The New York Asian Film Festival took place between June 29 and July 15 in Manhattan. For more information about films and events, click here.
Strangely few filmmakers think of the romantic genre as the risky venture it is, and that puzzles me sometimes.
Think about it: we, as humans living in a civilization, rarely if ever have to deal with being invaded by marauding lizard aliens, or terrorists taking us hostage in an elaborate scheme to steal billions of dollars worth of bearer bonds. And tragically few of us will ever get to see a dog win the World Series.
But whether it’s requited or unrequited, passionate or doomed… we’ve all known romance.
It’s the one situation almost literally every human being on Earth experiences in one form or another, the thing we all have a very personal, very intimate experience with. Which makes it all the easier to call bullshit on these films.
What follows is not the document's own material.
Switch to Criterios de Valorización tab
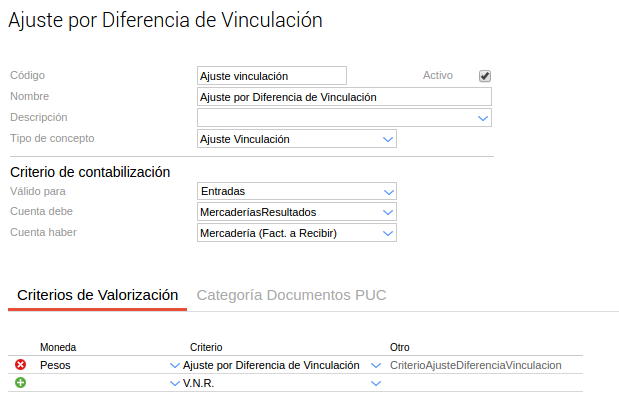The width and height of the screenshot is (619, 403). [98, 295]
We’ve had the experiences, we all know that what shows up on the big screen is all make believe.
And yet, people still eat them up with a spoon.
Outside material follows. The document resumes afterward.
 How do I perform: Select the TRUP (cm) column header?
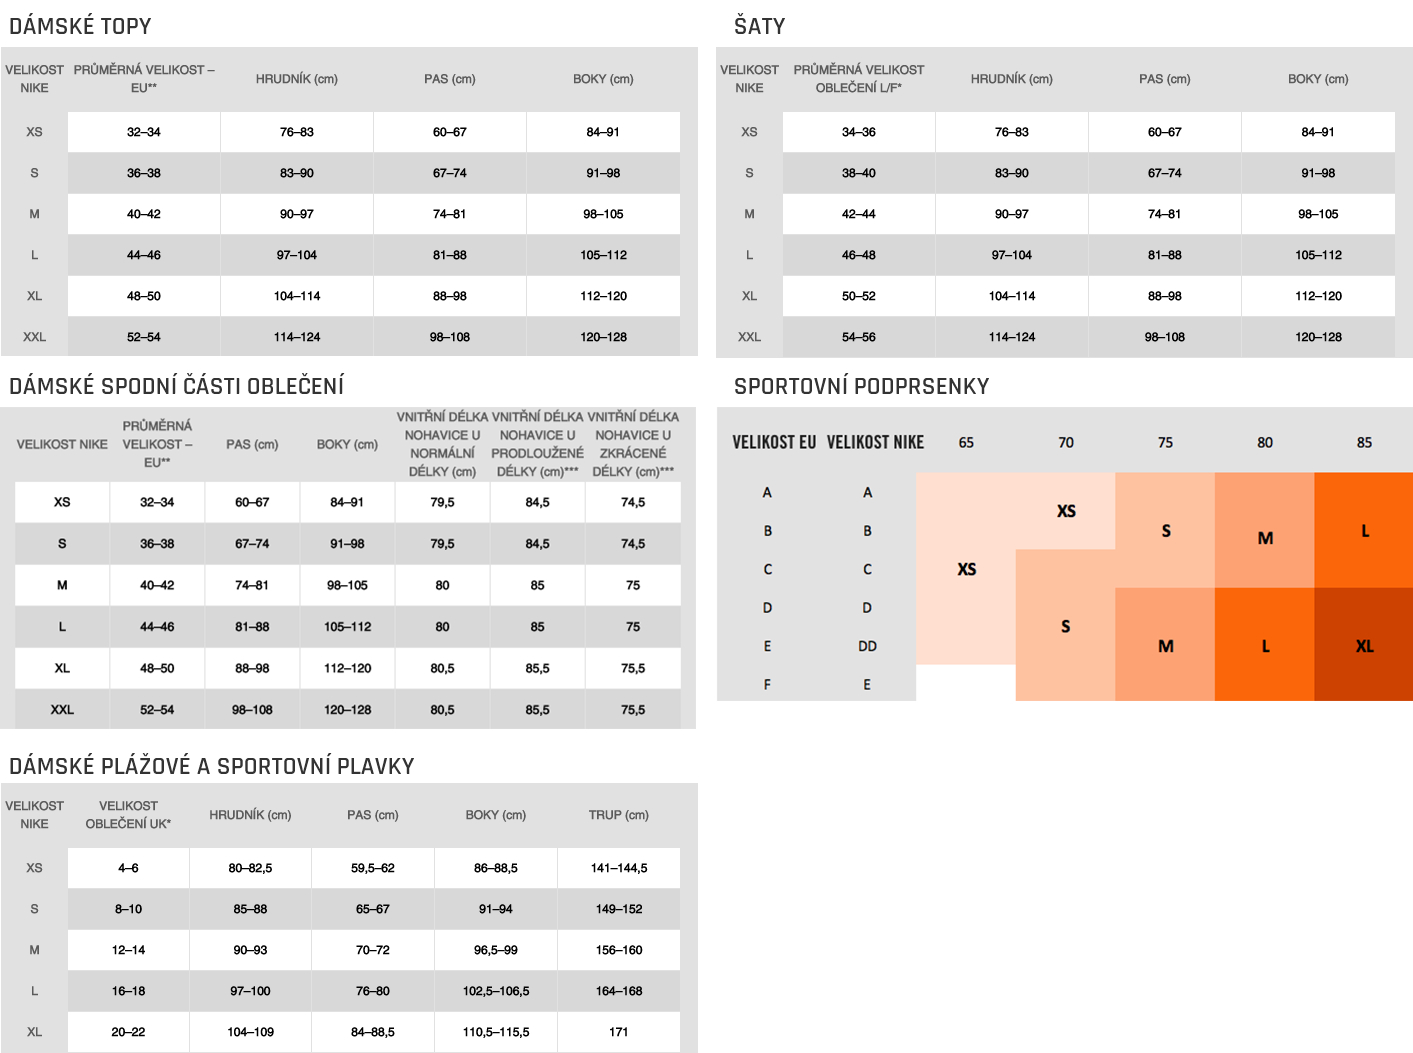tap(618, 815)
It seems like a big risk, but the secret to its success is that we’re all suckers for the fantasy. Just like with Sad Beauty, another feature that made its debut during the festival, if the chemistry between two performers is good enough that we buy their relationship, then we’re generally willing to buy anything else that happens.
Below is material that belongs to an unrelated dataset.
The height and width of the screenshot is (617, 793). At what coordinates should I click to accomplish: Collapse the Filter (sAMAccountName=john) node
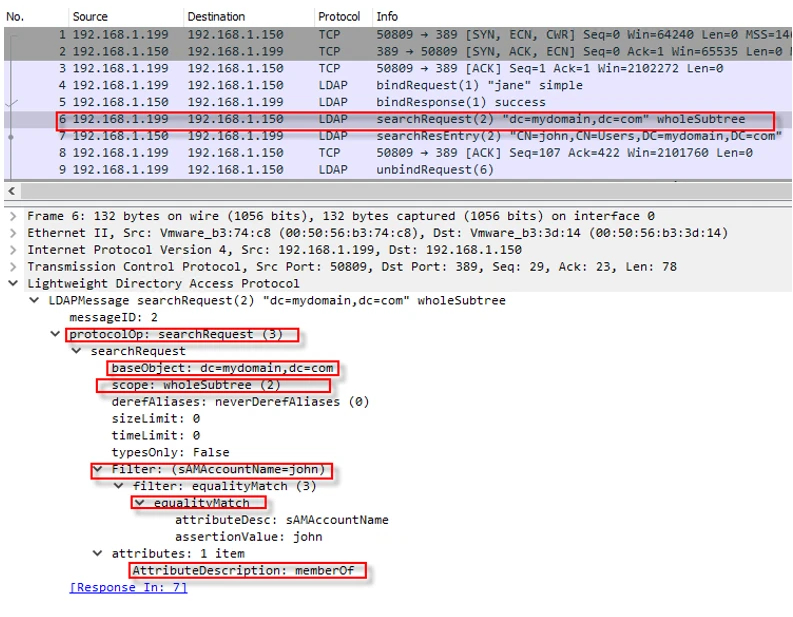point(97,469)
Chemistry is funny like that.
Which is a roundabout way of saying that “love story” or not, I simply didn’t buy the relationship between Sid and Aya (and the title characters’ closeness to Sid and Nancy namewise has to be some kind of misfired meta joke). And as a result, I couldn’t buy into the film itself.
It’s a curious thing indeed when good performances, interesting themes, and a loving glimpse of the Philippines that outsiders don’t get to see ultimately fail to cohere.
Sid, our leading man played by the perfectly named Dingdong Dantes, is a stock broker who sees people as assets and is (perhaps relatedly) troubled by insomnia. He spends his long, sleepless nights at a 24-hour coffee bar staffed by (among others) Aya, the playfully pragmatic beauty that arouses Sid’s curiosity.
Their relationship, which begins in a transactional matter, continues in that vein as, impressed by her direct nature, he hires her to keep him (stipulated platonic) company during his nightly bouts. Of course, he already has a girlfriend, and Aya is only in it for the money. But as Aya’s charges rise and rise, so do the emotional stakes…
Perhaps the best thing that can be said for Dantes is that he makes his baron of finance much more empathetic than one might think. The script throws everything it can think of at him to make him come off as an asshole.
I mean, come on: it gives him a self-pitying voice over; it gives him a damaged “dead parents” background to justify his antisocial tendencies; it gives him a beautiful, charming girlfriend about whom he’s weirdly ambivalent; he has sweet abs… it’s almost everything you hate about that one guy at your gym, rolled into one package.
And that’s before he literally starts buying the time of a woman operating about two social classes under him.
So the fact that he merely comes off as a bit of a jackass is a credit to Dantes’ inherent charisma.
But, as is generally the case in matters of filmic romance, it’s the female lead that truly captivates.
Anne Curtis, cutting a very, very different figure than her role in closing night Buybust, invests her performance with both an abundance of winsome charm and a certain spikiness that keeps her from coming off as cloying. “Talent’s all I’ve got,” she remarks in passing,
The movie is for all intents and purposes a two hander, but a special shout-out is in order for Gabby Eigenmann as Darren, Sid’s douche-tastic boss who inexplicably seems to have honed in on his performance by just nailing a spot-on imitation of Brett Ratner.
But maybe the biggest failing is that it’s not so subversive as its best lines of dialogue would have you believe. In its beats and in its particulars, it all still feels a bit familiar.
Just as name checking Pretty Woman doesn’t absolve you of lifting its basic conceit, neither does saying you’re not a love story when pretty much everything that happens is straight out of the romantic drama playbook.
Sid and Aya: Not a Love Story is a noble attempt to do something different with the romantic drama, and as such it has its virtues, such as dynamic performers in Dantes and Curtis and some arresting images of the urban Philippines nightlife that rarely get highlighted internationally. But at the end of the day, all its good intentions are unable to escape the gravity of the clichés that it was built on.